Both major parties have joined a swag of local activists in formally opposing the draft boundaries favoured by the Electoral Commission, which is seeking to abolish the Labor-held seat of Port Adelaide and rename the seat of Wakefield ‘Spence’.

Labor’s submission, published on the AEC website today, suggests instead renaming Christopher Pyne’s seat of Sturt.

“The Australian Labor Party believed that as it already retained a high number of electors, the highest in South Australia, minimal change was needed to the division of Port Adelaide, and continues to affirm this position,” the submission states.

“The proposed loss of the identity of Port Adelaide in the House of Representatives is particularly disappointing and is at odds with recognition of the locality on a local and national scale.”

The ALP also suggests shifting voters from Liberal-held Boothby into Mayo.

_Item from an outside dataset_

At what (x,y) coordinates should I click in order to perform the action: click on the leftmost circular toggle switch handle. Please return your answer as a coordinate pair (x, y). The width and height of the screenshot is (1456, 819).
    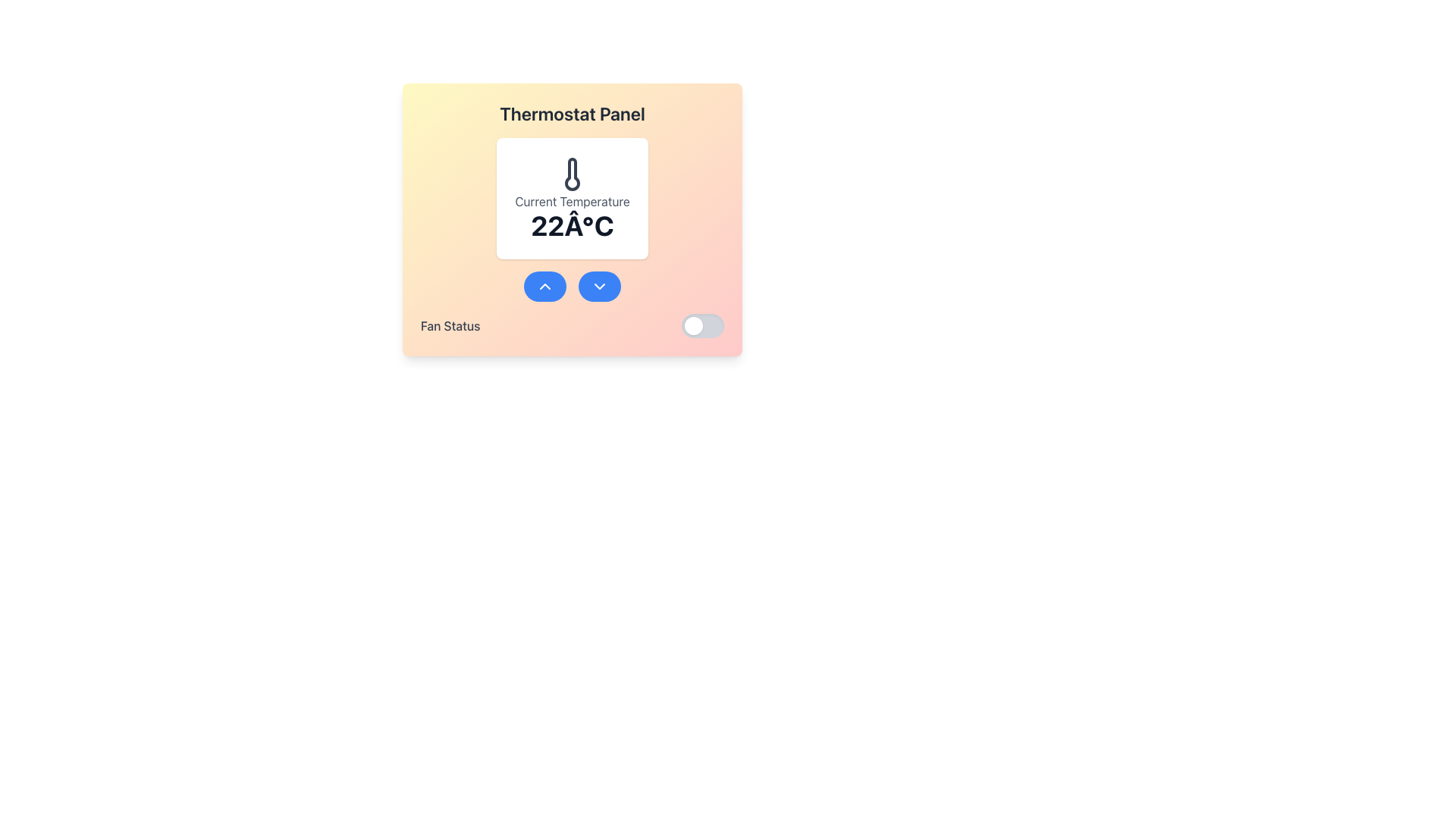
    Looking at the image, I should click on (693, 325).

The Liberal submission broadly supports the draft redistribution but also suggests changes to the proposed boundary of Boothby, which it says will save around 35,000 electors having to shift electorates.

Port Adelaide Enfield Council also went into bat for the seemingly doomed seat of Port Adelaide, held by Labor powerbroker Mark Butler, telling the AEC “it’s important that we continue to mark Port Adelaide as a strong and significant area, and a Federal electoral division under the name of Port Adelaide will further support a bright future for the state”.

A string of Liberal members, including MPs Sam Duluk and Steve Murray, wrote demanding the suburbs of Flagstaff Hill, Aberfoyle Park and Happy Valley remain in Boothby.

“That’s where we want them to stay,” they wrote in a pro forma submission.